NME

Monday 19 November 2001

You can tell a lot about a football team from its celebrity fans.

The same way you can tell a lot about a film from the stars who turn out to the premier, a fashion show from the A-list faces sitting by the catwalk, a basket ball team from the celebs courtside or an album launch party from it's guestlist.

Take hot new band The Strokes, their gigs attracted cool faces about town like Kate Moss, Jude Law and Jarvis Cocker - hip, trendy and terribly cool. Wheras I recall going to a party a few years ago where the most famous attendee was Uri Geller - cheesy, way uncool, makes his living, whether with spoons or minds, as a bender - to launch an album by Peter Andre.

The celebs who give their support publicly reveal everything you need to know... the current level of a team's popularity, whether they're arriving at or departing from their peak and, importantly, an insight into their character.

Today's visitors Newcastle boast PM Tony Blair among their fans. Suggesting an incredible public popularity, despite the fact that they've not been particularly effective over the last few years or fulfilled any of their promises. The second most famous Geordie fans are Ant & Dec of music TV show fame. Known for their sense of humour and teamwork, they attract massive, loyal audiences every Saturday, regardless of the rubbish they often play.

At Fulham, we have Hugh Grant. That most quintessentially English of actors, perculiarly suitable for the unique charm of Craven Cottage. (Oh, and Nick 'Nasty Nick' Bateman - but Chelsea have Bubble so we'll call it quits!)

Tony, Ant, Dec and Hugh are all local lads and lifelong supporters - whereas the fickle, shallow and temporary world of the music business gives an even greater insight.

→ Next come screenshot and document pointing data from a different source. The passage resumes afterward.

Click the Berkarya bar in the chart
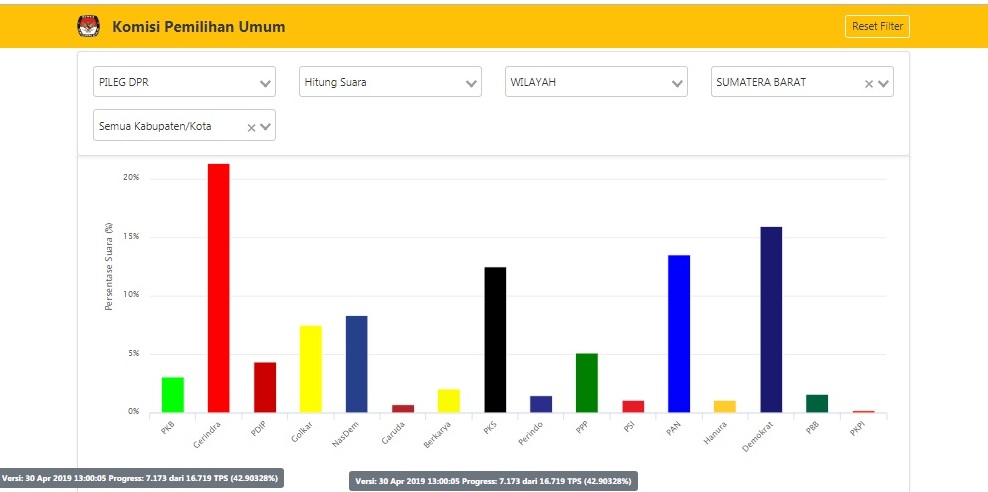 [x=449, y=401]
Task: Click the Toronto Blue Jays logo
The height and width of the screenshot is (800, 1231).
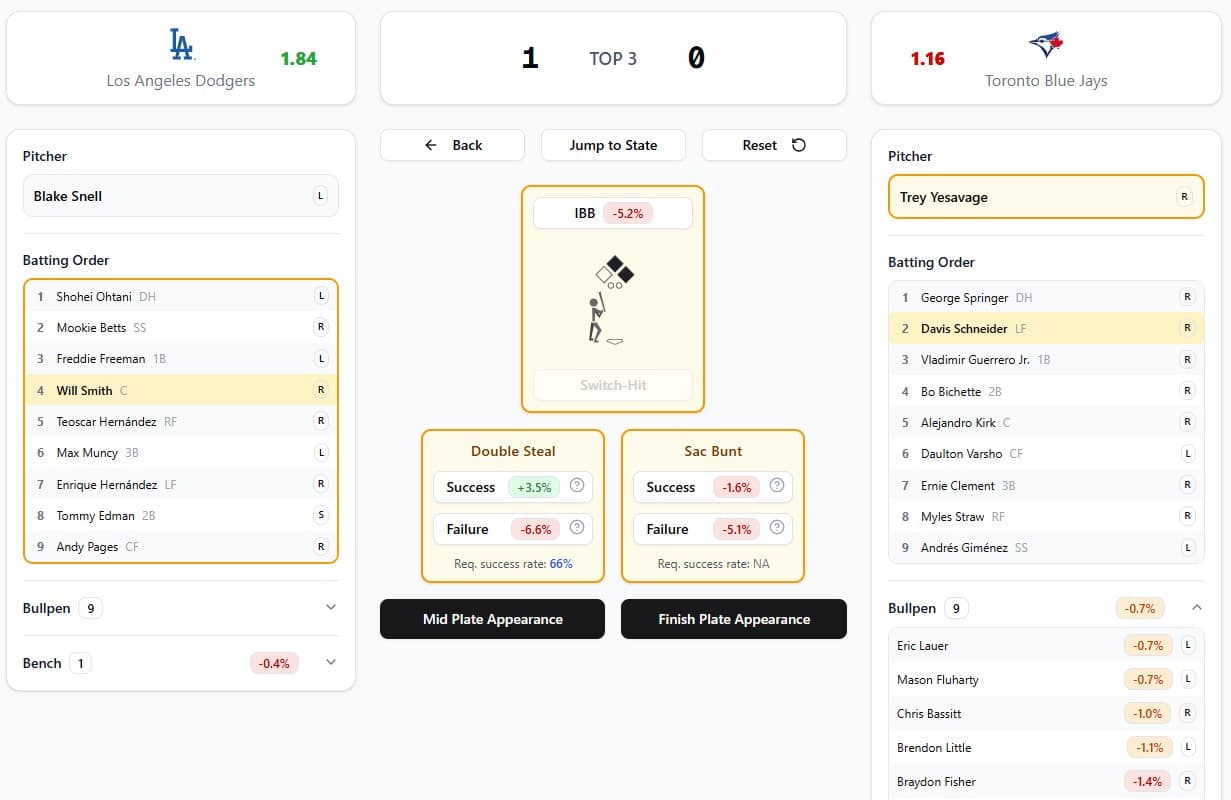Action: coord(1046,45)
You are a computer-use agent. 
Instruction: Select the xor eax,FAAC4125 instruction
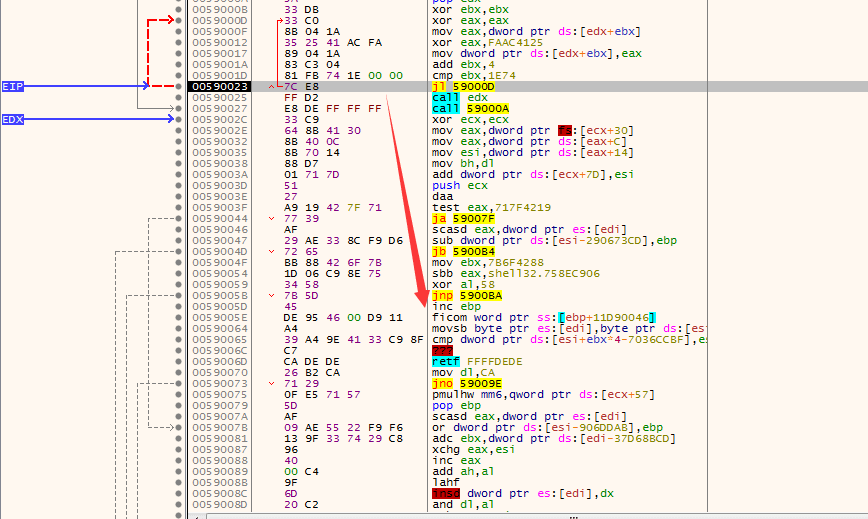pyautogui.click(x=487, y=43)
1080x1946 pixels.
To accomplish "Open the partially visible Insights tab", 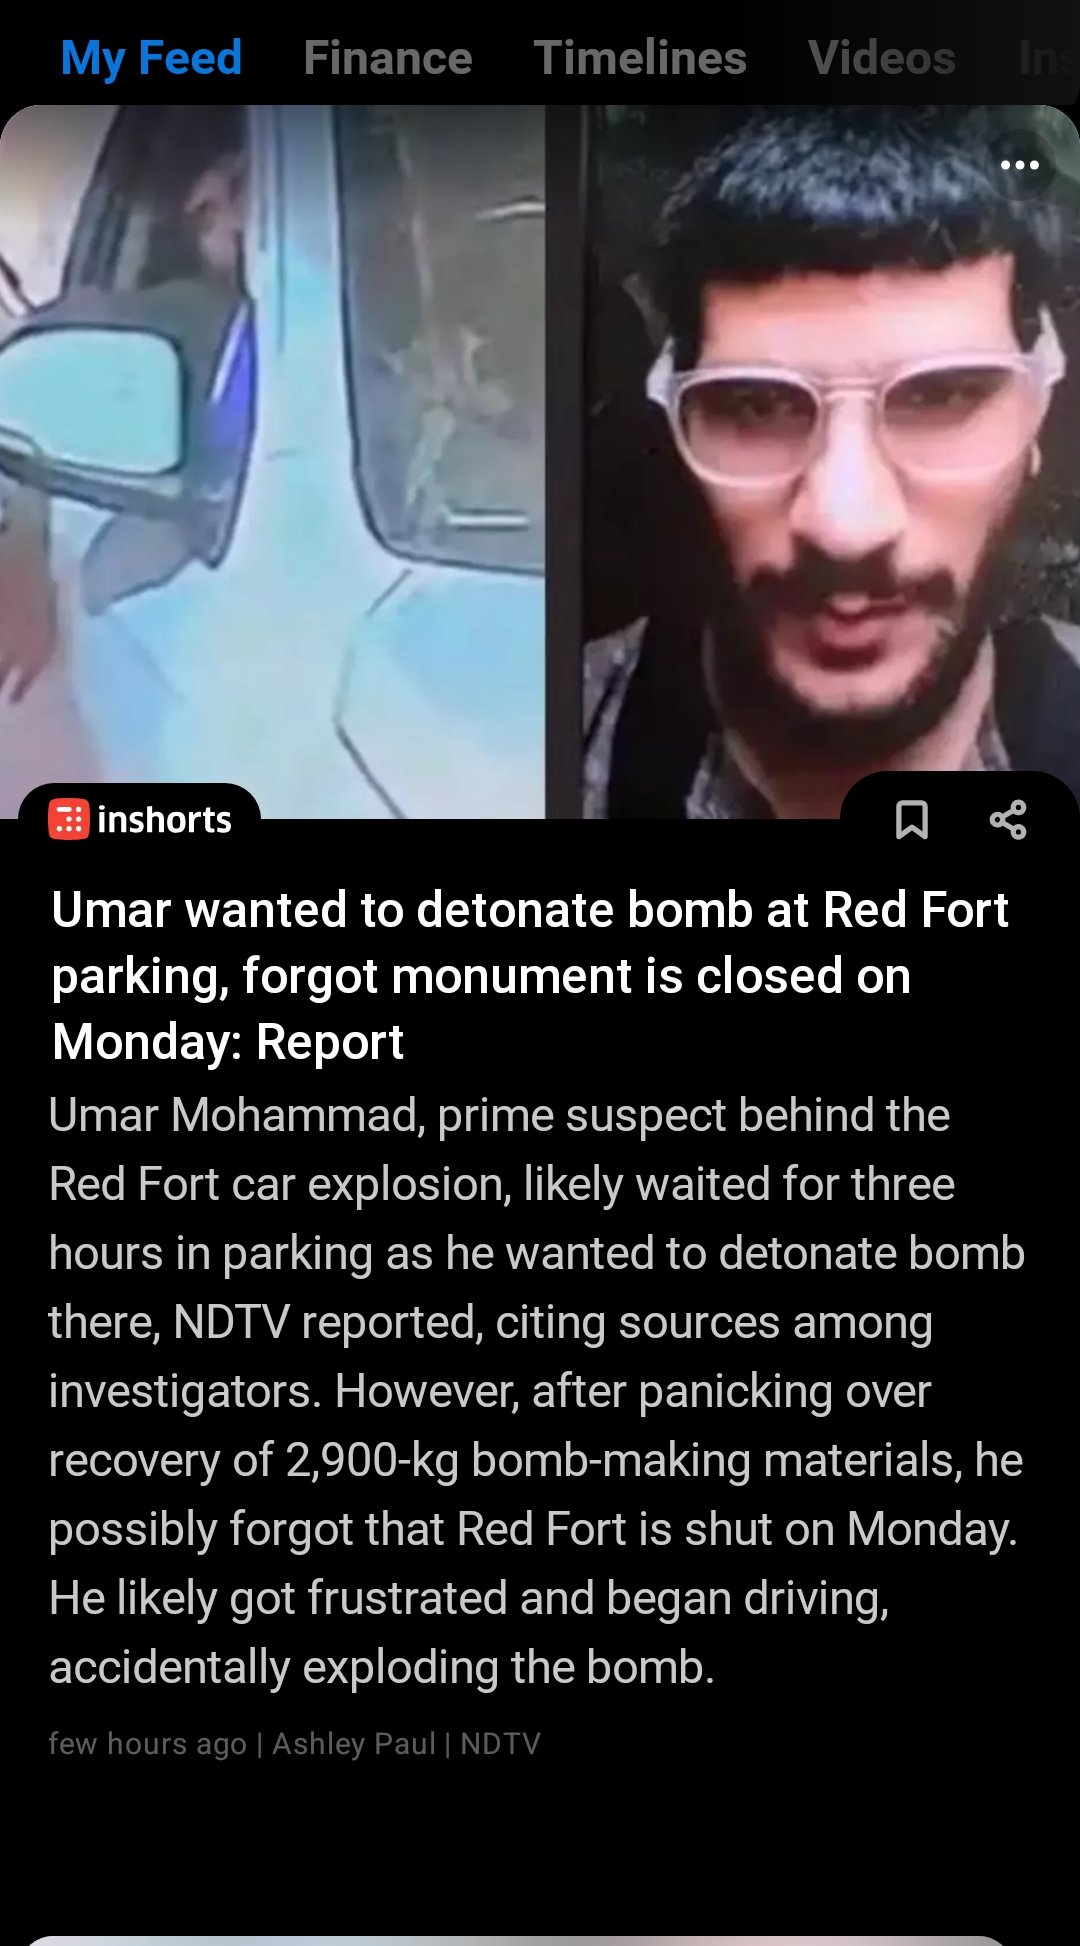I will pyautogui.click(x=1048, y=58).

It's no great surprise, for example, that in recent years there's a long list of fame-hungry, wannabe singers and DJs from around the UK (including several of Hear'say, Spice Girls, Atomic Kitten and Zoe Ball) who all claim to support Manchester United.

Like United, they're all young, good-looking, successful - and, like the team, we can only hope all their careers will be down the dumper too when Alex Ferguson leaves.

A look at our various London rivals and their musical support reveals a lot about their status:

Arsenal
Fans: S Club 7, All Saints and Five

West Ham
Fans: Keith Flint (The Prodigy), members of Iron Maiden and Def Leppard, Phill Jupitus

Spurs
Fans: Emma Bunton, Phil Collins, Status Quo, Chas'n'Dave, Simon Mayo

Charlton
Fans: Alan and Steve White (Oasis and Paul Weller drummers)

Brentford
Fans: Sarah Cracknell (St Etienne) and The Bluetones

QPR
Wendy James (Transvision Vamp) and Robert Smith (The Cure)

Chelsea
Bryan Adams, Suggs, Damon Albarn, John Major and Ted Rogers

The insights are obvious: Arsenal wishes it was the Man United of the South. You wouldn't want to mess with West Ham fans. Spurs is the dullest, most-mainstream, unexciting team in London. Charlton are only supported by drummers. Brentford are anonymous underachievers. QPR's best days are long gone. And Chelsea... well, they're responsible for 'Everything I Do', Channel 5's 'Night Fever' and Gorillaz. (I know John Major and Ted '3-2-1' Rogers aren't in music. But it underlines the point.)

We, of course, have Michael Jackson. Who provided the most surreal moment in a pretty surreal five years for Fulham fans. Not only did his appearance underline the ambition and standing of the club. But what would his, reported, continued interest reveal about FFC?

Well, we're a club who's face has changed dramatically over recent years. And importantly, from the late 80s he was famous for being 'Bad'. His new record's titled 'Invincible'. Go figure!